Unclassified language of Bronze Age Anatolia

Kaskian (Kaskean) was the language of the Kaskians (Kaska) of northeastern Bronze Age Anatolia in the mountains along the Black Sea coast. The Encyclopedia of Indo-European Culture lists the Kaskians as non–Indo-European. There are a number of theories regarding the language family to which it belonged.

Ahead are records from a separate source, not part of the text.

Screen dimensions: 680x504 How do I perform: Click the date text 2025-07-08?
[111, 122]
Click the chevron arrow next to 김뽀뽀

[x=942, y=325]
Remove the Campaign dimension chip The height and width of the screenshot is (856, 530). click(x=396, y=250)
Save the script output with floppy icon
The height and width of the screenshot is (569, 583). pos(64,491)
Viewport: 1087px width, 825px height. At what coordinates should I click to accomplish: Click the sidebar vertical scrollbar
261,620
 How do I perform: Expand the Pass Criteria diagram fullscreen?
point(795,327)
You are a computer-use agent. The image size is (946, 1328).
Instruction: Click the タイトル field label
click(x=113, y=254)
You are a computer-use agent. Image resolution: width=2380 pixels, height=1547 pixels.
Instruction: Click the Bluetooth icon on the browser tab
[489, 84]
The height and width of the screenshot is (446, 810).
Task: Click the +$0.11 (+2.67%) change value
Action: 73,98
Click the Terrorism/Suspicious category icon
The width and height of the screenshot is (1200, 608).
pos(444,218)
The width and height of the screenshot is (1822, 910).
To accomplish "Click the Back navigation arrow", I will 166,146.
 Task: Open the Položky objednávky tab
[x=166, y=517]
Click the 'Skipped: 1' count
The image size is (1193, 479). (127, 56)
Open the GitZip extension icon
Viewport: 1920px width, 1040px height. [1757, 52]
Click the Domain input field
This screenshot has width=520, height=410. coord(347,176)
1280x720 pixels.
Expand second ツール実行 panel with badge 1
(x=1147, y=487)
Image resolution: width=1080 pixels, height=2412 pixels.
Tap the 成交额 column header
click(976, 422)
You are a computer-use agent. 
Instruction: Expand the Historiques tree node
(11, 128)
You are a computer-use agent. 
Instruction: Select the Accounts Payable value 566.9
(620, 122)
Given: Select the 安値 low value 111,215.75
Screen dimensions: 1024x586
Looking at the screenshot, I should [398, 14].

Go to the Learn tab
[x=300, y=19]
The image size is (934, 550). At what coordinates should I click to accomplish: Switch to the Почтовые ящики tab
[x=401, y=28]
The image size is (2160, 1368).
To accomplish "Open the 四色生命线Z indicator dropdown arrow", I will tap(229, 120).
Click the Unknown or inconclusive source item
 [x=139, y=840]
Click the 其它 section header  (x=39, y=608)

It is sometimes suspected that Kaskian was related to the pre-Hittite Hattic language, based on toponyms and personal names; the Hattic moon god was named Kasku. Conversely, the Kaskian language may have been an Indo-European language, perhaps related to Thraco-Phrygian. There may also be connections to the Northwest Caucasian languages; the name Kaskian may be cognate with an old name for Circassia, and the name of one of the tribes in the Kaskian confederation, the Abešla, may be cognate with the endonym of the Abkhaz people and some Circassian people, suggesting the Kaskians proper and Abešla might have been the ancestors of the Circassians and other Northwest Caucasian-speaking peoples. It has been conjectured that Kaskian might belong to the Zan family of languages, and have affinities to Megrelian or Laz.

In 2023, D. Sasseville presented an unknown language preserved on several tablet fragments from the archives of Hattusa and argued on methodological grounds that it was agglutinative and could be the Kaskian language.

The Kaskian language continued to be spoken around the Black Sea until approximately the 10th century BC, where it was absorbed by neighbouring Anatolian, Phrygian and Karto-Zan languages.